(Pixel coordinate grounding data)
>>>

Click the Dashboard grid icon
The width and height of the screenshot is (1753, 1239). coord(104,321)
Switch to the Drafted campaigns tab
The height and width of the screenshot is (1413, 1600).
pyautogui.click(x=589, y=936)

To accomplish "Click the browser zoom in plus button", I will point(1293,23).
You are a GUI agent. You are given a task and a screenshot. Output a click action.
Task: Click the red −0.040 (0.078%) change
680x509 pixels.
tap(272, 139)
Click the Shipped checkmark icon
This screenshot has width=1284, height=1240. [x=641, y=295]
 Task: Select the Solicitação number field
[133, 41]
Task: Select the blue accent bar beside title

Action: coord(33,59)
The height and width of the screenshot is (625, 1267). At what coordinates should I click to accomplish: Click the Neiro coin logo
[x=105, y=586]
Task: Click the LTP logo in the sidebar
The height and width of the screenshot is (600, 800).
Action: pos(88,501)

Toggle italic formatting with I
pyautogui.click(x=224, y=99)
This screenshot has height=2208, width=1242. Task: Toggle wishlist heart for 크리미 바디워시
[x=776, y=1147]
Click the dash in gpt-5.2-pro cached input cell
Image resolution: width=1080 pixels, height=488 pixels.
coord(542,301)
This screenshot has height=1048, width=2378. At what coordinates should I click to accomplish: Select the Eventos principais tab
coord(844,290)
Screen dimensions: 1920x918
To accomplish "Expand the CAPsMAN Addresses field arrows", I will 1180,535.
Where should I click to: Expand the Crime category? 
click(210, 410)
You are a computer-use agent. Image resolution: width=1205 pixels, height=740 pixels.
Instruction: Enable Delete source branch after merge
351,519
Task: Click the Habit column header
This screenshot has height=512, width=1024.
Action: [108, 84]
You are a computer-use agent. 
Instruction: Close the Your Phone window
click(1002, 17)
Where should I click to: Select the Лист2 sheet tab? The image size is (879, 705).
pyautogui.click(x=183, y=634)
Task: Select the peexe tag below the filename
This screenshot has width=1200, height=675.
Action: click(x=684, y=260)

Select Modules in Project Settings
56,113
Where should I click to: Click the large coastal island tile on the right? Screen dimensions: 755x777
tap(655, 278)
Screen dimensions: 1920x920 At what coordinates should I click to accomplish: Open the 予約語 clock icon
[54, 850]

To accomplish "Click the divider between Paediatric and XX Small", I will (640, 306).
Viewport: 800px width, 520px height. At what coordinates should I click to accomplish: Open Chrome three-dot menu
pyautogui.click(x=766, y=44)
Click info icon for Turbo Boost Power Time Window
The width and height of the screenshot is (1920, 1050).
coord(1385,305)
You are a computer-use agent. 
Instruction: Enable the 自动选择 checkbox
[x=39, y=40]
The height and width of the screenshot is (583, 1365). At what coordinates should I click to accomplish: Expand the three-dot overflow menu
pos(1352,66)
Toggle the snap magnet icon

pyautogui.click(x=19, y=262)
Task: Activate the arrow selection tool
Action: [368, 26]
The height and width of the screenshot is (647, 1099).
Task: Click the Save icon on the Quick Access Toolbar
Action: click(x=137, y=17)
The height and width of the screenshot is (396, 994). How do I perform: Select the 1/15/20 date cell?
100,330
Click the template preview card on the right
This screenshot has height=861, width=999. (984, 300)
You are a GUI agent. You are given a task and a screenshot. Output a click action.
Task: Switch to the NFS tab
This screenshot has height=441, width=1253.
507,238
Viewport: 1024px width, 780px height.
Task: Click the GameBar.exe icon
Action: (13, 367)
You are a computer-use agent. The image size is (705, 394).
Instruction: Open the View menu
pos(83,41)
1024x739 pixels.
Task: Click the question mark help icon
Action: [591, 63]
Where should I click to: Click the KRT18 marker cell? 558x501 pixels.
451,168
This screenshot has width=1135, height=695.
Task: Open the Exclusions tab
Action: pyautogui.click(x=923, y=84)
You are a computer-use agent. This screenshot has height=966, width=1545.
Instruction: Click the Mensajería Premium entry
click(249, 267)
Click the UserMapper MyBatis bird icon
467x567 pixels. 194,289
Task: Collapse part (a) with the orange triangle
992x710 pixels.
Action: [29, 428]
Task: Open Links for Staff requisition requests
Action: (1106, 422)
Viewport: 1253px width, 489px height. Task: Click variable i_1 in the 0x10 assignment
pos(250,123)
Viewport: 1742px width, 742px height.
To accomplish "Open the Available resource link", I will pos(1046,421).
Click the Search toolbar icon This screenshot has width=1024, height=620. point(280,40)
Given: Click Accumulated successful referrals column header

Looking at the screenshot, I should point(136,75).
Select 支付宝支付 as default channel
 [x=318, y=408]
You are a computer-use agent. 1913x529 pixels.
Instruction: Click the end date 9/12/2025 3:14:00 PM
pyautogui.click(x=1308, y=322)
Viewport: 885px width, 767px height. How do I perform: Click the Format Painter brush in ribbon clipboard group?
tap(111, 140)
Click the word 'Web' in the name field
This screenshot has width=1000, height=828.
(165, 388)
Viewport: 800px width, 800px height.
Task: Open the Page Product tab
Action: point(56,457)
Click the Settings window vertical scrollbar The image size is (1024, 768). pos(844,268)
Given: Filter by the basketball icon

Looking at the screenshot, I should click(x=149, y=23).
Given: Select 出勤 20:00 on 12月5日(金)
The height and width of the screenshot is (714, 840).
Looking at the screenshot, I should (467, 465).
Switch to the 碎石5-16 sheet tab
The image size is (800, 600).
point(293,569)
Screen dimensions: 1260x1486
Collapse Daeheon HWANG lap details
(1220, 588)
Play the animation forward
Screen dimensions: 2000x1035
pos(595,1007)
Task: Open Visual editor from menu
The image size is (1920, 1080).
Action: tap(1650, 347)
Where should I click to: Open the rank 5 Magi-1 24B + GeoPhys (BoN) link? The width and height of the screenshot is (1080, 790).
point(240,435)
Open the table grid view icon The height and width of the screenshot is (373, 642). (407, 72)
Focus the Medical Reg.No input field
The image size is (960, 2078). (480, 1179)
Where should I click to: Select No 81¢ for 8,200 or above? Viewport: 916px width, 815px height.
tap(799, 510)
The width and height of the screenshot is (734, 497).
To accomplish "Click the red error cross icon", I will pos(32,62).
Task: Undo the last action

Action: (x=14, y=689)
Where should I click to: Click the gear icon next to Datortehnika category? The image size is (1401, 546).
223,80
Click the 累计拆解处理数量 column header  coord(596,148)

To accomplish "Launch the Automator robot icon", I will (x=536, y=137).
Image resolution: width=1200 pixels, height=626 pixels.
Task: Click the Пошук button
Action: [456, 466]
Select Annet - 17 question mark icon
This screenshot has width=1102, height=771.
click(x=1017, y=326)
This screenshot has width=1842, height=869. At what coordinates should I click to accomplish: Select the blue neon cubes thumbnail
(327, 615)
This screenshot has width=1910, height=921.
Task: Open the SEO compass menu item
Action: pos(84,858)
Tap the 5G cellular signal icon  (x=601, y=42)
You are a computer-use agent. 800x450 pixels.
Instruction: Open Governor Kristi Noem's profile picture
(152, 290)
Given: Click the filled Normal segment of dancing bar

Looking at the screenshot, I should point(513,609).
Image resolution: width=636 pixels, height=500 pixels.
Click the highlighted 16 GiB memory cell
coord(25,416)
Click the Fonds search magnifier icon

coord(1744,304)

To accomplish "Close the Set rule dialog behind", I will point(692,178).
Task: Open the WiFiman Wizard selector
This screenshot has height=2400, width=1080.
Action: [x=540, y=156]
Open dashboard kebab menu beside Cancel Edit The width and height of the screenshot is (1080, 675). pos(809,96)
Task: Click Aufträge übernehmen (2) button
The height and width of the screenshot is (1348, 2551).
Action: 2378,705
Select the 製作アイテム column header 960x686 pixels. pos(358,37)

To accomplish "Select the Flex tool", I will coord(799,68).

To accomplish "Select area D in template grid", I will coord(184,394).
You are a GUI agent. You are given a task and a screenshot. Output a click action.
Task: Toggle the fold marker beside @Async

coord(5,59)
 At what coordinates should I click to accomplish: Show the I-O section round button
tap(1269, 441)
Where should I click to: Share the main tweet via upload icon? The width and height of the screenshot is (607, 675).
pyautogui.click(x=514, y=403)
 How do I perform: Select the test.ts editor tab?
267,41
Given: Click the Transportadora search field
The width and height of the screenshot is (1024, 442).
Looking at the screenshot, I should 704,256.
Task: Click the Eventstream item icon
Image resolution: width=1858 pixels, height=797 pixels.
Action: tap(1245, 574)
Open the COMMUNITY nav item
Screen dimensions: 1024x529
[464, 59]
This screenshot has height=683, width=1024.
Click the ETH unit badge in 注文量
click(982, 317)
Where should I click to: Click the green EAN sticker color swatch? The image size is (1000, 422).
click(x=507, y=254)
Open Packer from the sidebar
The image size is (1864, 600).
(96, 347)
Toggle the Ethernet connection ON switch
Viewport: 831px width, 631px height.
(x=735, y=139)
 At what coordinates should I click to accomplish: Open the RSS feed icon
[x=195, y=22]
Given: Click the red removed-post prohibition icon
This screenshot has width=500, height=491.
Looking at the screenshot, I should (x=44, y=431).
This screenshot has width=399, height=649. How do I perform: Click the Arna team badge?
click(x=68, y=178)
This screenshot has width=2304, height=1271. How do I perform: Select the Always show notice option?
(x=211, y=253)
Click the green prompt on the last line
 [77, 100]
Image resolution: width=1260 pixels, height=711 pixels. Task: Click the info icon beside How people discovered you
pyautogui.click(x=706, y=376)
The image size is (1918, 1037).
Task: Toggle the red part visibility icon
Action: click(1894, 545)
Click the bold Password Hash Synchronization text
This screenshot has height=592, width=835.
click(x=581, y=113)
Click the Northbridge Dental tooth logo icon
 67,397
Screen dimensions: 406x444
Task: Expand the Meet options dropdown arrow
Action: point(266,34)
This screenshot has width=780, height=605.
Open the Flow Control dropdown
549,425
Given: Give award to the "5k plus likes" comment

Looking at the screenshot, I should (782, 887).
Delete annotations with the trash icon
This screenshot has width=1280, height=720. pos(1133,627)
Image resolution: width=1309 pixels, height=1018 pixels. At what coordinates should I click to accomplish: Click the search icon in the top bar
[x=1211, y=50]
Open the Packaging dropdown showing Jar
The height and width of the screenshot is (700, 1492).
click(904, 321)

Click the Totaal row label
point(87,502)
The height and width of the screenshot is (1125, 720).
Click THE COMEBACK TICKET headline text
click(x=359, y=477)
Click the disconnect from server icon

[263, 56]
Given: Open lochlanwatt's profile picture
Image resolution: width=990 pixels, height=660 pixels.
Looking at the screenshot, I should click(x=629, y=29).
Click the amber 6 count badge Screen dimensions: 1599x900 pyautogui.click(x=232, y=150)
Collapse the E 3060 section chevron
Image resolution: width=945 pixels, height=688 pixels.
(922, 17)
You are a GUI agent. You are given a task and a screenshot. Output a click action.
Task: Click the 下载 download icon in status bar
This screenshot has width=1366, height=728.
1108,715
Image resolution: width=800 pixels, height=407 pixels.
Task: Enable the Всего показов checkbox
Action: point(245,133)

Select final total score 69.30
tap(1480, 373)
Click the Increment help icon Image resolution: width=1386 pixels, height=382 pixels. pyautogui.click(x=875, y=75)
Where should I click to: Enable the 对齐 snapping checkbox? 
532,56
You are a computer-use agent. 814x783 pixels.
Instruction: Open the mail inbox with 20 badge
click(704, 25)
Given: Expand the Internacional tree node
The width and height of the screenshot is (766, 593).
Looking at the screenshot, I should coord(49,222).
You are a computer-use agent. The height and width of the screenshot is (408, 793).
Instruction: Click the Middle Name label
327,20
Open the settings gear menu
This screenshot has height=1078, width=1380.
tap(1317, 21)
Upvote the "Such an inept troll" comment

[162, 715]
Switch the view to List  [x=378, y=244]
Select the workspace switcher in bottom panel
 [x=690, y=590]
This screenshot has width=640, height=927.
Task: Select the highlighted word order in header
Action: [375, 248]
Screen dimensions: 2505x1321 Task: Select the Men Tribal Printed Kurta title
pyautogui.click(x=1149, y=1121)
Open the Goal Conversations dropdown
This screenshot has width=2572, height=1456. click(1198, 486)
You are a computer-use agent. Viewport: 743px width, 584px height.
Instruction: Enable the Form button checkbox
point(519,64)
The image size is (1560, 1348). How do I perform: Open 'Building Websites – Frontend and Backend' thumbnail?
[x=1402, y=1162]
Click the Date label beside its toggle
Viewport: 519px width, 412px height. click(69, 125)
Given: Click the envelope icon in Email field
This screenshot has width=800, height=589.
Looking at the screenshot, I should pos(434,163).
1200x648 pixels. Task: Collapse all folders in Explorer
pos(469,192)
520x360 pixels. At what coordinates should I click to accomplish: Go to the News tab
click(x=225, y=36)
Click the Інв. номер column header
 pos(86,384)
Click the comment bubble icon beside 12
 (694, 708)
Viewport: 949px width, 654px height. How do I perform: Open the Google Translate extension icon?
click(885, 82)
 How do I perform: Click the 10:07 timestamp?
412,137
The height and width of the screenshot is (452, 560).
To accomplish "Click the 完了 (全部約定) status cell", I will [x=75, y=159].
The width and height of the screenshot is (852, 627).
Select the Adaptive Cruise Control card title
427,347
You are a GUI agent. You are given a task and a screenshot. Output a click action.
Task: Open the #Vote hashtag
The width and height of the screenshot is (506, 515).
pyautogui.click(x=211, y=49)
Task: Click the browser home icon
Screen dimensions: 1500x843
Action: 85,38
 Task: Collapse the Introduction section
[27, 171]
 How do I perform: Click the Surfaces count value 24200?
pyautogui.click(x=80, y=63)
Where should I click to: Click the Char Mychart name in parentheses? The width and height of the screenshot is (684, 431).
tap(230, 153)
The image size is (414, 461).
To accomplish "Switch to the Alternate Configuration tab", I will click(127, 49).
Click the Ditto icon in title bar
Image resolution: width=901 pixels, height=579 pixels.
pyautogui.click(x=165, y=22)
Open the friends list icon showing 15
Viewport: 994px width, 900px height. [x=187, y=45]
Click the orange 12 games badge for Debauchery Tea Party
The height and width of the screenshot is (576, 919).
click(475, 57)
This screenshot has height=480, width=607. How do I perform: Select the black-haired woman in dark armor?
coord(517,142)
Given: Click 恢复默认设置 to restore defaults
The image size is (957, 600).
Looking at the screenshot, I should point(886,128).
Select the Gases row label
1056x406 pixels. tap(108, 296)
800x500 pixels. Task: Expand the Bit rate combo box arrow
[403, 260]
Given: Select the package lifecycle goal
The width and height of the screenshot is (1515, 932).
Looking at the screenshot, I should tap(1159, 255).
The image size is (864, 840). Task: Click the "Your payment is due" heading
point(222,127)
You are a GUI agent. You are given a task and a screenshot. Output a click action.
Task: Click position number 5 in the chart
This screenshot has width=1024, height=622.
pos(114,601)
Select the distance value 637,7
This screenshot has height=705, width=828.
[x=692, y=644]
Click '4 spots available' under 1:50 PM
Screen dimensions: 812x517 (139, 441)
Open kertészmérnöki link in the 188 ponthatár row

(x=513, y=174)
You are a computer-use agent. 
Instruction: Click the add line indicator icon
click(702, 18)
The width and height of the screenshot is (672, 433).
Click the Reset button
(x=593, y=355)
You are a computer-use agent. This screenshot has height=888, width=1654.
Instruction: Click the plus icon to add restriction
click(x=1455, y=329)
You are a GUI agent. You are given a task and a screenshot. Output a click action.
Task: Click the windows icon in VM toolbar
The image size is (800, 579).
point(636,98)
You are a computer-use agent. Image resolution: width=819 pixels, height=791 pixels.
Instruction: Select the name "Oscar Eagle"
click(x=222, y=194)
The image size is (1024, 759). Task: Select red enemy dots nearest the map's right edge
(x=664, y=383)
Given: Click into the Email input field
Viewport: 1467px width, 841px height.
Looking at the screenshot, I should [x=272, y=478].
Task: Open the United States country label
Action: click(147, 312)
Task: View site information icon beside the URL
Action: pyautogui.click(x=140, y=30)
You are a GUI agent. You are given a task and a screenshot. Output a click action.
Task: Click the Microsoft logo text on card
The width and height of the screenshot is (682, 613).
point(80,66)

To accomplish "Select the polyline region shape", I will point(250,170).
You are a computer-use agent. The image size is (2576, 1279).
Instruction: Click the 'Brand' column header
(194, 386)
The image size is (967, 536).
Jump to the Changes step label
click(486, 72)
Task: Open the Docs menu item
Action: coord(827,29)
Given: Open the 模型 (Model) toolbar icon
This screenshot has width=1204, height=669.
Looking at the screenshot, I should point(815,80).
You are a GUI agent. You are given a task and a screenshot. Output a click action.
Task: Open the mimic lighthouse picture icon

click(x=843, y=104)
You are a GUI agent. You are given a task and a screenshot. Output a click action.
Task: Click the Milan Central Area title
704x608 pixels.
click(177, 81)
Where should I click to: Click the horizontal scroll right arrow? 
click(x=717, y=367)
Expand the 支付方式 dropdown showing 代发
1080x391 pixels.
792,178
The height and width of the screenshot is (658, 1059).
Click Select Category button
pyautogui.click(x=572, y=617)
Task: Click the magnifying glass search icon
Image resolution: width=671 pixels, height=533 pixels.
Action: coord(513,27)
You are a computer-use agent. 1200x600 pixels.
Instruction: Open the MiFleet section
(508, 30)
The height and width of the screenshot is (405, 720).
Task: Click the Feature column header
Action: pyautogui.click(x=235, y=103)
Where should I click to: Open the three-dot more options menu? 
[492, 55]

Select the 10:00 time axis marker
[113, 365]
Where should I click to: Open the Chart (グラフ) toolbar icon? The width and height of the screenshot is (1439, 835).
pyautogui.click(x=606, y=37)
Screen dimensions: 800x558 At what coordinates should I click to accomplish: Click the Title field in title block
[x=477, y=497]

<<<

EXERCISE PROMPT =>
Set down only the lines above that fall between the line holding "The image size is (800, 600)." and the line holding "Image resolution: width=636", inclusive, keeping each exact.

SOLUTION FOR THIS EXERCISE =>
The image size is (800, 600).
point(293,569)
Screen dimensions: 1260x1486
Collapse Daeheon HWANG lap details
(1220, 588)
Play the animation forward
Screen dimensions: 2000x1035
pos(595,1007)
Task: Open Visual editor from menu
The image size is (1920, 1080).
Action: tap(1650, 347)
Where should I click to: Open the rank 5 Magi-1 24B + GeoPhys (BoN) link? The width and height of the screenshot is (1080, 790).
point(240,435)
Open the table grid view icon The height and width of the screenshot is (373, 642). (407, 72)
Focus the Medical Reg.No input field
The image size is (960, 2078). (480, 1179)
Where should I click to: Select No 81¢ for 8,200 or above? Viewport: 916px width, 815px height.
tap(799, 510)
The width and height of the screenshot is (734, 497).
To accomplish "Click the red error cross icon", I will pos(32,62).
Task: Undo the last action

Action: (x=14, y=689)
Where should I click to: Click the gear icon next to Datortehnika category? The image size is (1401, 546).
223,80
Click the 累计拆解处理数量 column header  coord(596,148)

To accomplish "Launch the Automator robot icon", I will (x=536, y=137).
Image resolution: width=1200 pixels, height=626 pixels.
Task: Click the Пошук button
Action: [456, 466]
Select Annet - 17 question mark icon
This screenshot has width=1102, height=771.
click(x=1017, y=326)
This screenshot has width=1842, height=869. At what coordinates should I click to accomplish: Select the blue neon cubes thumbnail
(327, 615)
This screenshot has width=1910, height=921.
Task: Open the SEO compass menu item
Action: pos(84,858)
Tap the 5G cellular signal icon  (x=601, y=42)
You are a computer-use agent. 800x450 pixels.
Instruction: Open Governor Kristi Noem's profile picture
(152, 290)
Given: Click the filled Normal segment of dancing bar

Looking at the screenshot, I should point(513,609).
Image resolution: width=636 pixels, height=500 pixels.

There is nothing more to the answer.